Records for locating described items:
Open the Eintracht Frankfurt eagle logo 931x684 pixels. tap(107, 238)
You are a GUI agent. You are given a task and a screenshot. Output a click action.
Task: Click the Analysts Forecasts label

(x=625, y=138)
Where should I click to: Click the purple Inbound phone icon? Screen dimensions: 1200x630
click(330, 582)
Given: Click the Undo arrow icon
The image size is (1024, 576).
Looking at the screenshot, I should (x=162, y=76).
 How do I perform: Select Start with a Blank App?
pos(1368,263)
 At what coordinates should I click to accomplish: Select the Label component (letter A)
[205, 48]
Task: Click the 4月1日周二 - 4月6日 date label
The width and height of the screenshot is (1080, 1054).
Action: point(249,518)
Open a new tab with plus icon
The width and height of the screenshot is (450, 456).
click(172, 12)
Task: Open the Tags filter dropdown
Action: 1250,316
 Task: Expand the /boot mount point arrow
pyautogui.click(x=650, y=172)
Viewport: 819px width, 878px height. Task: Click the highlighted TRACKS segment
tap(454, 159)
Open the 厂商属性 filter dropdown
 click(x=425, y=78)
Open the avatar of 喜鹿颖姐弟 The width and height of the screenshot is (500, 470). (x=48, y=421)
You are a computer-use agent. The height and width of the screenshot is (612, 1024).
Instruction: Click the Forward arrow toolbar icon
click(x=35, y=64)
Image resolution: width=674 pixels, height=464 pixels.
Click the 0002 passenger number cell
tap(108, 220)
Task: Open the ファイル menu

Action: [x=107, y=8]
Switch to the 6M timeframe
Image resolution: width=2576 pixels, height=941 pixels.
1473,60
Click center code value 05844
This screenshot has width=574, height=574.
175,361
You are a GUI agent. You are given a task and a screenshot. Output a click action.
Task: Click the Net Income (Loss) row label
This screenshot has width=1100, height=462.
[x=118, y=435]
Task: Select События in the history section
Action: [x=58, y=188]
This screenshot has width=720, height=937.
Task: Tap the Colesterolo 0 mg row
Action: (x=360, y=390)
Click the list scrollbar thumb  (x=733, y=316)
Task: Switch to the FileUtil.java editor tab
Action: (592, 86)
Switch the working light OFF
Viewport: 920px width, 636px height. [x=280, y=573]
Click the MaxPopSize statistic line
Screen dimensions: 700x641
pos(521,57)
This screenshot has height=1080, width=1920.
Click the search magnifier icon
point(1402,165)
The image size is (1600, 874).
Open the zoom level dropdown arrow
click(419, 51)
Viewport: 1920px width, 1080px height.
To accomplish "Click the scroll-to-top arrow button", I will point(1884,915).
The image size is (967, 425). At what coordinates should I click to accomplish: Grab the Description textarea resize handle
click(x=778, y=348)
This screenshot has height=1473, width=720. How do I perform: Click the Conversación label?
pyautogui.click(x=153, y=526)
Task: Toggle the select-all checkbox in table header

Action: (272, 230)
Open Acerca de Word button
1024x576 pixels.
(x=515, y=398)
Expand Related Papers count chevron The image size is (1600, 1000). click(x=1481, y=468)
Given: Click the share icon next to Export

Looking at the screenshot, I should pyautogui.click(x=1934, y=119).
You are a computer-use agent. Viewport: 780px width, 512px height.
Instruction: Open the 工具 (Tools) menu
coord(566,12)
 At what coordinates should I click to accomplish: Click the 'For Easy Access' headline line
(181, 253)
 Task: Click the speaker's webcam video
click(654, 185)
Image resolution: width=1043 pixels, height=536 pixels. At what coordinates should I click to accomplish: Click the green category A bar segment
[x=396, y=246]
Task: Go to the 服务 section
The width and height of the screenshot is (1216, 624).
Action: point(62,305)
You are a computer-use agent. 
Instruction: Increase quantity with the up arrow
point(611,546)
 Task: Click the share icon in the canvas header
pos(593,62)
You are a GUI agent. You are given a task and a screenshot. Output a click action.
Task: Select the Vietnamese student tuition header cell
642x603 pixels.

> TASK TO CARRY OUT
From the line with "Expand Related Papers" up to and including the line with "should pyautogui.click(x=1934, y=119).", rewrite the lines with "share icon" swapped for "download icon" and everything else left as is.

> RESULT
Expand Related Papers count chevron The image size is (1600, 1000). click(x=1481, y=468)
Given: Click the download icon next to Export

Looking at the screenshot, I should pyautogui.click(x=1934, y=119).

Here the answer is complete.